Microsoft-Voip - die bessere Lösung?

Telefonieren mit der vor einem Jahr lancierten Kommunikationsplattform Office Communications Server 2007 macht trotz einigen Schwachstellen für Firmen Sinn, die bereits über eine Microsoft-Infrastruktur verfügen.

Artikel erschienen in Swiss IT Reseller 2008/15

     

Wenn Microsoft in einem Marktsegment aktiv wird, ist das immer ein wichtiges Signal - weil sich die Wettbewerbssituation verändert und weil ein Eintritt von Microsoft in einen Markt immer auch ein Zeichen für dessen Bedeutung und Reife ist. Die Redmonder waren zwar nicht bei allen Versuchen, in neuen Marktsegmenten Fuss zu fassen, sehr erfolgreich. In vielen Bereichen hat sich Microsoft aber erfolgreich etablieren können. Mit dem vor rund einem Jahr veröffentlichten Office Communications Server 2007 (OCS) hat Microsoft aber zum Angriff auf den Markt der Unified Communications und von Voice over IP (Voip) geblasen und möchte sich auch dort eine grosse Scheibe abschneiden. Den Grund dafür hat Gurdeep Singh Pall, VP der Unified Communications Group, zusammengefasst: «Wir glauben, dass sich die Infrastruktur für sämtliche Formen der Unternehmenskommunikation – inklusive Voip – von hardwarebasierten Systemen in Richtung Software bewegt.»

Verlagerung von Hard- nach Software

Microsoft geht also davon aus, dass sowohl die Telefonanlagen klassischer Prägung als auch die herkömmlichen Telefone zunehmend von Computern abgelöst werden. Serversysteme sollen die Telefonanlage ersetzen und alle Kommunikationsansätze integrieren. Der Client wird wiederum ein PC oder ein entsprechend leistungsfähiges mobiles Endgerät sein, das dann aber eben nicht nur zum Telefonieren, sondern auch für E-Mail und andere Kommunikationsformen geeignet ist. Diesen Markt möchte Microsoft sowohl auf der Server- wie auf der Client-Seite besetzen.
◇ ◇ ◇
** Arbeitsauftrag **
Schreibe den Artikel über Microsoft-Voip von „Verlagerung von Hard- nach“ bis „der Client-Seite besetzen.“ erneut ab und setze dabei „Serverplattformen“ an die Stelle von „Serversysteme“. Verwende ausschließlich den Artikel.

** Datenzeilen **
◇ ◇ ◇
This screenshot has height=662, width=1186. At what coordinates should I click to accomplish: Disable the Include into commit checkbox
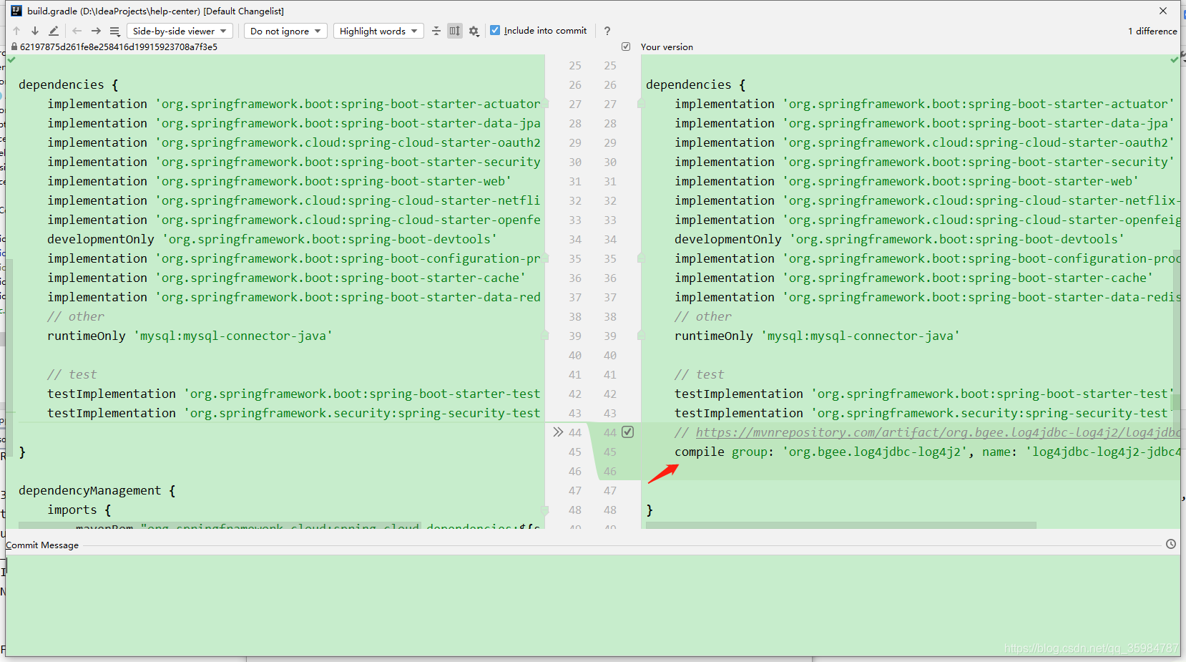pyautogui.click(x=494, y=30)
◇ ◇ ◇
** Endergebnis **
Verlagerung von Hard- nach Software

Microsoft geht also davon aus, dass sowohl die Telefonanlagen klassischer Prägung als auch die herkömmlichen Telefone zunehmend von Computern abgelöst werden. Serverplattformen sollen die Telefonanlage ersetzen und alle Kommunikationsansätze integrieren. Der Client wird wiederum ein PC oder ein entsprechend leistungsfähiges mobiles Endgerät sein, das dann aber eben nicht nur zum Telefonieren, sondern auch für E-Mail und andere Kommunikationsformen geeignet ist. Diesen Markt möchte Microsoft sowohl auf der Server- wie auf der Client-Seite besetzen.